Extracted material Start Marker

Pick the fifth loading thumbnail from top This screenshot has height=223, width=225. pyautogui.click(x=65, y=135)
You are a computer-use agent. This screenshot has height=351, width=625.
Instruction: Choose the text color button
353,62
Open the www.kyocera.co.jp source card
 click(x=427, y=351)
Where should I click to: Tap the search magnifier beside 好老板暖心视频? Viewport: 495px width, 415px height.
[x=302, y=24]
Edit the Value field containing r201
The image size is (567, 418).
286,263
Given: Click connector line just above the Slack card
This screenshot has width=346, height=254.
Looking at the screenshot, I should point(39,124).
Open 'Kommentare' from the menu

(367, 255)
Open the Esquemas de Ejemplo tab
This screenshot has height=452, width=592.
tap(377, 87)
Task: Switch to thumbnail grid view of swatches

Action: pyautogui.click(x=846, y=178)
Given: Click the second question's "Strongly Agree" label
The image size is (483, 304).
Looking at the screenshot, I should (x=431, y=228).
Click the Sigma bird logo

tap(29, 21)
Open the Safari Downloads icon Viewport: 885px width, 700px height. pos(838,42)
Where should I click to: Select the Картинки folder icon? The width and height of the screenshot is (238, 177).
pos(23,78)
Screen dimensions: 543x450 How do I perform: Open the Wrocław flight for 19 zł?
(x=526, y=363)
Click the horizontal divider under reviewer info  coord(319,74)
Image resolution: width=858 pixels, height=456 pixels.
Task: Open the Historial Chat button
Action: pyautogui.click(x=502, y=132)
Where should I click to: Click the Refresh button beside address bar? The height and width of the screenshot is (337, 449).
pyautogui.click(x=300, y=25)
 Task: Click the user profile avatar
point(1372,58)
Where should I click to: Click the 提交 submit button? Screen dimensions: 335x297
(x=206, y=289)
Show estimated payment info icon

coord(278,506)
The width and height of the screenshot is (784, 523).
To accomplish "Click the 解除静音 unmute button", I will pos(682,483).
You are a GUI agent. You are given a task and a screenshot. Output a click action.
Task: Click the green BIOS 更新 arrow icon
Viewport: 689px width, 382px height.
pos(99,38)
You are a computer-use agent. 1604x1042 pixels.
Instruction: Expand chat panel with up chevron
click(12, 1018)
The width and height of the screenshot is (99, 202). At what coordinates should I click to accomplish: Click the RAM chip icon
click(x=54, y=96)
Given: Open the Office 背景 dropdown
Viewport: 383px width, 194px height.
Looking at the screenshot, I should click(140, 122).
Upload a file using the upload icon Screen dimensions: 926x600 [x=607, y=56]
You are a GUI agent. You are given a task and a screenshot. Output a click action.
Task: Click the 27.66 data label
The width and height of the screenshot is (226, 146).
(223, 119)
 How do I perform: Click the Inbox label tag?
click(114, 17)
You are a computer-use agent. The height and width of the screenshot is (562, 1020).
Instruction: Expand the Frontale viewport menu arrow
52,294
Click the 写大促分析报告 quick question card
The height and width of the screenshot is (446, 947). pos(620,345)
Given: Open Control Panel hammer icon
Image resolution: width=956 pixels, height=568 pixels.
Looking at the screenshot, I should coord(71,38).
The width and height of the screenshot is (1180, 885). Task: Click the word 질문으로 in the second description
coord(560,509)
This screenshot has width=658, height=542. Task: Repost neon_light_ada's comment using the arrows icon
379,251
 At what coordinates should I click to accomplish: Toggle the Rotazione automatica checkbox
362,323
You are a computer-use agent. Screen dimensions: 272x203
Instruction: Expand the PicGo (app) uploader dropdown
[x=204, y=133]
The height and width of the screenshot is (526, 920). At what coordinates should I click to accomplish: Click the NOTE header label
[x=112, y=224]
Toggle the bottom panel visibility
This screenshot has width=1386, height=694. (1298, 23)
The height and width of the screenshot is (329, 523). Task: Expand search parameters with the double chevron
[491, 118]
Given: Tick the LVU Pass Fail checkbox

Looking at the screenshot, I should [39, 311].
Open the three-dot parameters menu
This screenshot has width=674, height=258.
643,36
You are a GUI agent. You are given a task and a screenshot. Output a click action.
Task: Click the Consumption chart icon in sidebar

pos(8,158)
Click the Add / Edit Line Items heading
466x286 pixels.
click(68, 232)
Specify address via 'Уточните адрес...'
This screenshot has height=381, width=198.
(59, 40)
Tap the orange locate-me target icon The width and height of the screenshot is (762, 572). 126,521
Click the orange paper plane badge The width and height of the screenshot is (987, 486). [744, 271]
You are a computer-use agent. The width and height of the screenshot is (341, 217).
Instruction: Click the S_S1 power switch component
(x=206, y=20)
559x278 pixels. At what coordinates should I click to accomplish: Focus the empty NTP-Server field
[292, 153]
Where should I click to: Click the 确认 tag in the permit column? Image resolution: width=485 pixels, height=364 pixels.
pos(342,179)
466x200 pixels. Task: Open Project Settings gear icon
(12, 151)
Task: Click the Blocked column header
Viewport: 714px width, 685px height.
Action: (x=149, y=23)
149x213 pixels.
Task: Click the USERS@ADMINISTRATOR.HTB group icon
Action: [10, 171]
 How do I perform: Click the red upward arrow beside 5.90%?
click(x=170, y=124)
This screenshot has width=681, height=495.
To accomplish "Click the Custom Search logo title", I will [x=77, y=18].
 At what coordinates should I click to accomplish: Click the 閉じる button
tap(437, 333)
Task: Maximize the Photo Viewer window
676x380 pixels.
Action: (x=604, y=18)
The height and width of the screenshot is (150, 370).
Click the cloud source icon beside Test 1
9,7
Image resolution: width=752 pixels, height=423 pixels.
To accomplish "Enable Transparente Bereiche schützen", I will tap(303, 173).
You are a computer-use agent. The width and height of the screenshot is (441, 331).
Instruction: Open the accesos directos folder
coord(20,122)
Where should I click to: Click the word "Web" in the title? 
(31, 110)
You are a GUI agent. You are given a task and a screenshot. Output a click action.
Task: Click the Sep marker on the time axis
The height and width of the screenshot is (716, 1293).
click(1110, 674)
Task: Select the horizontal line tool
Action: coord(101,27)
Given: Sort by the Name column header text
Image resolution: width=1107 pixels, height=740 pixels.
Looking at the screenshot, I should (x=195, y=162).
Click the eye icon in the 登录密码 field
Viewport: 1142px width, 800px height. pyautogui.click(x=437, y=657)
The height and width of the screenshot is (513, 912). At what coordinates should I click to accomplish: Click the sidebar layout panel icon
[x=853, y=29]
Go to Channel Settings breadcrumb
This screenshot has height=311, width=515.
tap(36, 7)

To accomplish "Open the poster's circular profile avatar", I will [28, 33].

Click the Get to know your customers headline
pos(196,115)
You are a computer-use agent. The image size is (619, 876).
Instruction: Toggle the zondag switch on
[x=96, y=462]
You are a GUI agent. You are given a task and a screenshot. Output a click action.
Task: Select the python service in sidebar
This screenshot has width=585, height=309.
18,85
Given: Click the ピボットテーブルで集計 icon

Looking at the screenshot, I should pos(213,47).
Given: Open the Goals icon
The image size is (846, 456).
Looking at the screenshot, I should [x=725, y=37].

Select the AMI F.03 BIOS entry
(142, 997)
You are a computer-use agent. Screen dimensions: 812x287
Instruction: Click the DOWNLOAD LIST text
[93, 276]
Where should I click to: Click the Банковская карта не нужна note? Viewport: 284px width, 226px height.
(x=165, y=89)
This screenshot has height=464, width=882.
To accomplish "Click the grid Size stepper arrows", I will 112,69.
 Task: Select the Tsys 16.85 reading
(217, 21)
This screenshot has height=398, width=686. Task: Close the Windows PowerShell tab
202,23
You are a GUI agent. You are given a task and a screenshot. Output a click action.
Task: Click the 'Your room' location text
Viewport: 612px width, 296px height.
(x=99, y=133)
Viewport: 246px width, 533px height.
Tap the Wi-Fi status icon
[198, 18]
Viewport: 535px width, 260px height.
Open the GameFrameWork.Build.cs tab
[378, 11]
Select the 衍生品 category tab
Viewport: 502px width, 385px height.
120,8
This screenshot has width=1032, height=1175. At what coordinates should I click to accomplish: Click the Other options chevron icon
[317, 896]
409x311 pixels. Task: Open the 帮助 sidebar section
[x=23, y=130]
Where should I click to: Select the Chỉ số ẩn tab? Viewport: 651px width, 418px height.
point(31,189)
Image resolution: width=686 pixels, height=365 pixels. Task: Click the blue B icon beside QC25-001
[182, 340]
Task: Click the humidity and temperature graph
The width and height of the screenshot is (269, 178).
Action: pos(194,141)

Extracted material End Marker

### Action item
Tail of the listing, starting at the line with "Where should I click to: Click the Банковская" and ending at the last line: output it exactly and add nothing.

### Response
Where should I click to: Click the Банковская карта не нужна note? Viewport: 284px width, 226px height.
(x=165, y=89)
This screenshot has height=464, width=882.
To accomplish "Click the grid Size stepper arrows", I will 112,69.
 Task: Select the Tsys 16.85 reading
(217, 21)
This screenshot has height=398, width=686. Task: Close the Windows PowerShell tab
202,23
You are a GUI agent. You are given a task and a screenshot. Output a click action.
Task: Click the 'Your room' location text
Viewport: 612px width, 296px height.
(x=99, y=133)
Viewport: 246px width, 533px height.
Tap the Wi-Fi status icon
[198, 18]
Viewport: 535px width, 260px height.
Open the GameFrameWork.Build.cs tab
[378, 11]
Select the 衍生品 category tab
Viewport: 502px width, 385px height.
120,8
This screenshot has width=1032, height=1175. At what coordinates should I click to accomplish: Click the Other options chevron icon
[317, 896]
409x311 pixels. Task: Open the 帮助 sidebar section
[x=23, y=130]
Where should I click to: Select the Chỉ số ẩn tab? Viewport: 651px width, 418px height.
point(31,189)
Image resolution: width=686 pixels, height=365 pixels. Task: Click the blue B icon beside QC25-001
[182, 340]
Task: Click the humidity and temperature graph
The width and height of the screenshot is (269, 178).
Action: pos(194,141)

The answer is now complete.